Clonal cytogenetic abnormalities (CCA) were detected in Philadelphia chromosome (Ph)-negative cells in some patients with chronic myeloid leukemia (CML) who attained a cytogenetic response to imatinib mesylate. In some patients, CCA/Ph-negative status was associated with myelodysplasia or acute myeloid leukemia. The objective of the current study was to determine the prognostic impact of CCA/Ph-negative cells.

METHODS.

The authors compared the pretherapeutic risk factors (Kruskall-Wallis test), exposure to cytotoxic drugs (chi-square test), and overall and progression-free survival (Kaplan-Meyer and logistic regression analysis, respectively) of 515 patients with mostly chronic-phase CML who were treated with imatinib mesylate after failure of interferon-α according to whether they attained a major cytogenetic response (MCR) (n = 324 patients), an MCR with CCA/Ph-negative status (n = 30 patients), or no MCR (n = 161 patients).

RESULTS.

CCA/Ph-negative status most frequently involved chromosomes Y, 8, and 7. No significant differences in pretherapeutic risk factors were detected between patients who attained an MCR with and without CCA/Ph-negative cells, except that exposure to alkylating agents was more frequent in patients with CCA/Ph-negative cells, and overall and progression-free survival were identical.
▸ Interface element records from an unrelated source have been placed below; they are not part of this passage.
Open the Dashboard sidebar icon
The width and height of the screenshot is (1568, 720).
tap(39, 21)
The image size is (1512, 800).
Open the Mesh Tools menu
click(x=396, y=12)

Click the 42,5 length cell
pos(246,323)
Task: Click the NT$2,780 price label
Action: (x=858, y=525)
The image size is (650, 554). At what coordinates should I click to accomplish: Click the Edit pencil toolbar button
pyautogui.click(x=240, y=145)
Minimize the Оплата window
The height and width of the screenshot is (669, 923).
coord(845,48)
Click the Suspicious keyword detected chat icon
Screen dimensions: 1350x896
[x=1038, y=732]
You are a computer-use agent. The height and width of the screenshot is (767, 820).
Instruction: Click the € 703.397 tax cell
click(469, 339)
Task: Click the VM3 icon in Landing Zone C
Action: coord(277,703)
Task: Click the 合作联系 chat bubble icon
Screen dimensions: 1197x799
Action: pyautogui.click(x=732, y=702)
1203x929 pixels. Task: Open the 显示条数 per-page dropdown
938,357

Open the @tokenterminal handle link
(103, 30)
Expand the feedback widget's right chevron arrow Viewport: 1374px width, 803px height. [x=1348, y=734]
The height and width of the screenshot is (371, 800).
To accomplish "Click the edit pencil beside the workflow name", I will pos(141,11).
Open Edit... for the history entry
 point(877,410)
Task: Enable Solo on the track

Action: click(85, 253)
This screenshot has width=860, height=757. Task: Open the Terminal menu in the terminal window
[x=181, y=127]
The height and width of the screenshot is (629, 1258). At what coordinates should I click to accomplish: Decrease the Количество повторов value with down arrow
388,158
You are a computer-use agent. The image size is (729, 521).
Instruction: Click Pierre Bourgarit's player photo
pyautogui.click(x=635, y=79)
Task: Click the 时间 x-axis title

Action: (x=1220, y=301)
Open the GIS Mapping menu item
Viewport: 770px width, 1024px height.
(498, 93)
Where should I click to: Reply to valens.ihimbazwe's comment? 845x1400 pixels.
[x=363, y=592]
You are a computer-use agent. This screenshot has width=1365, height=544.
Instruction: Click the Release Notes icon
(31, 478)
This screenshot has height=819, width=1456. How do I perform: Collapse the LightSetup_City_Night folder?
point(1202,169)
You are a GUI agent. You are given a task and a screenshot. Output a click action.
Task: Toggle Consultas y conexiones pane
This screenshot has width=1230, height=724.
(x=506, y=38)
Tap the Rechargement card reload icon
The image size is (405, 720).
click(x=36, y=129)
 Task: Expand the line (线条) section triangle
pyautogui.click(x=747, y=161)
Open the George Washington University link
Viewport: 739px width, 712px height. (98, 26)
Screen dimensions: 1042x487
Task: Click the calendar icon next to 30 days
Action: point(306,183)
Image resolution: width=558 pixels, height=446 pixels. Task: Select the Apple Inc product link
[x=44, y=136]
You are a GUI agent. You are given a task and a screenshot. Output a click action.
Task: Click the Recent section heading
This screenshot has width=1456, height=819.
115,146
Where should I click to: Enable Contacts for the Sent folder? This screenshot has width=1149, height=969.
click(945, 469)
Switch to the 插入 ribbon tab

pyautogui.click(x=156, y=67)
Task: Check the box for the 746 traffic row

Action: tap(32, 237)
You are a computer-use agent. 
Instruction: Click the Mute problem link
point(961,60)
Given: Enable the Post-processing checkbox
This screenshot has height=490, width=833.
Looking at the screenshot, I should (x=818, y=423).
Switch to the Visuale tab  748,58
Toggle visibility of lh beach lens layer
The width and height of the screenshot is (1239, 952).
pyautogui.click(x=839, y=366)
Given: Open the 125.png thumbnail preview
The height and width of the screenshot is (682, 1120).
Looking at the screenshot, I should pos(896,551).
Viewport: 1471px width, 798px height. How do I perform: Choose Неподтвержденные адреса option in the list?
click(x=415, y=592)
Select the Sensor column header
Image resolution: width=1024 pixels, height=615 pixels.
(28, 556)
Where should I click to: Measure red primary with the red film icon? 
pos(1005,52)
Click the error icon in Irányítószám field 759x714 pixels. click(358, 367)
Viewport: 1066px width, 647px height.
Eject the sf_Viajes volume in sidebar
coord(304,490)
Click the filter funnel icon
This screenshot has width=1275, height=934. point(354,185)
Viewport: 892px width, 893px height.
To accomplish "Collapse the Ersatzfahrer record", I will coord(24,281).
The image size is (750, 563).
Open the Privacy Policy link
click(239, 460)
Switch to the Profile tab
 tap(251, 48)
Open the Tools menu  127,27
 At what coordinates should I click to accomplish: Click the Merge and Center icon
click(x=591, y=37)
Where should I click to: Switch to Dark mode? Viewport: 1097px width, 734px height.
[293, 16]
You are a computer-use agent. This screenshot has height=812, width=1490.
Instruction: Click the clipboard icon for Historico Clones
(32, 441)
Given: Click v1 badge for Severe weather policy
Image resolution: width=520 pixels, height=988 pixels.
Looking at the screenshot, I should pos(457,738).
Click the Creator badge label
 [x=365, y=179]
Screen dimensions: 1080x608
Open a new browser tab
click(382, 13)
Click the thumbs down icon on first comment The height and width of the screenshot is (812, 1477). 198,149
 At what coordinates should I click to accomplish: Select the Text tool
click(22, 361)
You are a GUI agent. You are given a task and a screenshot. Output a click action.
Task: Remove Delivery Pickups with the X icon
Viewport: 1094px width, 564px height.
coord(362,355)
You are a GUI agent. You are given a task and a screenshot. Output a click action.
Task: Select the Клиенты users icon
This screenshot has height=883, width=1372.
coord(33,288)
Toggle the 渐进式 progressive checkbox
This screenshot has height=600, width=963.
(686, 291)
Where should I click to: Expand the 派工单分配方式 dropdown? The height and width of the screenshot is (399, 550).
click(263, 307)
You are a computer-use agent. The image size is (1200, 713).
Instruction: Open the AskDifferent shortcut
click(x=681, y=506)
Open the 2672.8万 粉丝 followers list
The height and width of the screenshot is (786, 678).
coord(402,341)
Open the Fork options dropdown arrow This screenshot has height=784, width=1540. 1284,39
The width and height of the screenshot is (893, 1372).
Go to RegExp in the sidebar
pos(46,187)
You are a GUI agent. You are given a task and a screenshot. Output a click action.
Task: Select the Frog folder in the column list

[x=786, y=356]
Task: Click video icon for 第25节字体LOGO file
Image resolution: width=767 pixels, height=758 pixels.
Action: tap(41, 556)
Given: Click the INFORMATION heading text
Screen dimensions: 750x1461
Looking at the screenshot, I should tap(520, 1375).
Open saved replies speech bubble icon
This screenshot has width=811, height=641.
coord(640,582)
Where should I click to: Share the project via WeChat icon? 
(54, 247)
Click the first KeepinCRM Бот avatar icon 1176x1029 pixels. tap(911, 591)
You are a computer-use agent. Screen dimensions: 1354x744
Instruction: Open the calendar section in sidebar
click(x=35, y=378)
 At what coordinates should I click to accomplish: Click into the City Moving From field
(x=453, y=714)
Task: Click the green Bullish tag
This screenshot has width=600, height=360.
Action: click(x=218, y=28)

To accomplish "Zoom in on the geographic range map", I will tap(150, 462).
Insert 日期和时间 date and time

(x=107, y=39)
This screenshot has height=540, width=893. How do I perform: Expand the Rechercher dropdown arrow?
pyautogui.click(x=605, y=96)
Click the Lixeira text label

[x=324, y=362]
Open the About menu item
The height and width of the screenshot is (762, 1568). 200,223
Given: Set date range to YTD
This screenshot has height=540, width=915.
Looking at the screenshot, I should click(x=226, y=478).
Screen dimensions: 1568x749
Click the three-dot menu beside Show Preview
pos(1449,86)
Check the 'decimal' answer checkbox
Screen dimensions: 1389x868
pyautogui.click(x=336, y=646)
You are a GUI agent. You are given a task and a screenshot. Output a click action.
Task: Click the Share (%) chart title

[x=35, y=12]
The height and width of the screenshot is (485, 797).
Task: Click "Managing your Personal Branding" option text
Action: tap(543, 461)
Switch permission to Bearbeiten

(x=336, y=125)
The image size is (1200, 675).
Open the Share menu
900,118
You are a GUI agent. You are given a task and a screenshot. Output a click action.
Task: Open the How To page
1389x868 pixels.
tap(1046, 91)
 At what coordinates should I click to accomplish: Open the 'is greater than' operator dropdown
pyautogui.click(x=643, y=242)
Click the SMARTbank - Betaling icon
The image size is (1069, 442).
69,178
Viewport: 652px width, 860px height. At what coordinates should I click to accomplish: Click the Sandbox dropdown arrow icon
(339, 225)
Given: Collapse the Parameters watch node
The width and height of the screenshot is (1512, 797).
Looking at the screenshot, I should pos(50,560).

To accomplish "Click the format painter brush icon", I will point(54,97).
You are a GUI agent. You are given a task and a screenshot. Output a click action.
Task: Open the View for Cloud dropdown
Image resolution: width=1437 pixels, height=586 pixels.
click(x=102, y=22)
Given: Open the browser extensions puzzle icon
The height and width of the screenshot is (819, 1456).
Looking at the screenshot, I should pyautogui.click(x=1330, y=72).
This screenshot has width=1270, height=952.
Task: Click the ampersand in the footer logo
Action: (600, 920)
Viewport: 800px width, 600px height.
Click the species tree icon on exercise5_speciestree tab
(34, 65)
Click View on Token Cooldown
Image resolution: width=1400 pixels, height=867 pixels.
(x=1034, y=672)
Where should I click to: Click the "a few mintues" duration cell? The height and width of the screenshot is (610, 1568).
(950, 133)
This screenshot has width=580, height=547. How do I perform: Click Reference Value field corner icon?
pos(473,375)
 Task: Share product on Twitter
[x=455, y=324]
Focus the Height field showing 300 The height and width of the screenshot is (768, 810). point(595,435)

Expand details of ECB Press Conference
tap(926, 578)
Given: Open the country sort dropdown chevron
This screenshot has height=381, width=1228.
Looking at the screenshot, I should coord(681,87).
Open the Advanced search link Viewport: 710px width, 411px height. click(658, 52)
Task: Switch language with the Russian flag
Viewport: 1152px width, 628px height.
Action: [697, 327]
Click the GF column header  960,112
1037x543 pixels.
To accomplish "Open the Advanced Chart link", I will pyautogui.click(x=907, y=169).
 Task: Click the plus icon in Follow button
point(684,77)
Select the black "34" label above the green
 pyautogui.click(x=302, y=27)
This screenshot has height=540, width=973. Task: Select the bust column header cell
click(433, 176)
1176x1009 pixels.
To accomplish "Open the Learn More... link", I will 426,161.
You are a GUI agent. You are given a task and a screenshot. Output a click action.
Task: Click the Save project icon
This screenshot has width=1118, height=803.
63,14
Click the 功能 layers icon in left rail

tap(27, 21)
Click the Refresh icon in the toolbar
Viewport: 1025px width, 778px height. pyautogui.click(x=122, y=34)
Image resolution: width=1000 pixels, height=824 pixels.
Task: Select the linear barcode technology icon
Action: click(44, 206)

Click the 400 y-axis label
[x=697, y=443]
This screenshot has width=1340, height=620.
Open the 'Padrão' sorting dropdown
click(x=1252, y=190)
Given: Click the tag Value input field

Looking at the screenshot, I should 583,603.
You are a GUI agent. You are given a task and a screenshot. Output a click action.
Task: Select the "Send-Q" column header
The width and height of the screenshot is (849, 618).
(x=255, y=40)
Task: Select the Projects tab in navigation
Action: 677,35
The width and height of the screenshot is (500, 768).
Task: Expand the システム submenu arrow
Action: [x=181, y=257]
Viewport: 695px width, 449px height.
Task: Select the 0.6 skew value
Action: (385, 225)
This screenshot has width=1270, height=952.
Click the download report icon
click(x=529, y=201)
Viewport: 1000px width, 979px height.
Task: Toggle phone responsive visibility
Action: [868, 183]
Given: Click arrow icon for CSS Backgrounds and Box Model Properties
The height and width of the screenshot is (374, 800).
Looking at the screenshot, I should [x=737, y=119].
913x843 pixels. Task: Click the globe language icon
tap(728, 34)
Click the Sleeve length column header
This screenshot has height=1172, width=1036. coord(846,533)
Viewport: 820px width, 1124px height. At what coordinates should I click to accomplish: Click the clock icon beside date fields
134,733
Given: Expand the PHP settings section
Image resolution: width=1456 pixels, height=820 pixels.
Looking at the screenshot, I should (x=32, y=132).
With a median follow-up of 51 months, only 2 patients developed myelodysplastic syndromes (MDS).

CONCLUSIONS.

The overall prognosis for patients who had CML with CCA/Ph-negative status was good and was driven by the CML response to imatinib mesylate. Isolated CCA/Ph-negative cells in the absence of morphologic evidence of MDS do not justify a change in therapy. Cancer 2007. © 2007 American Cancer Society.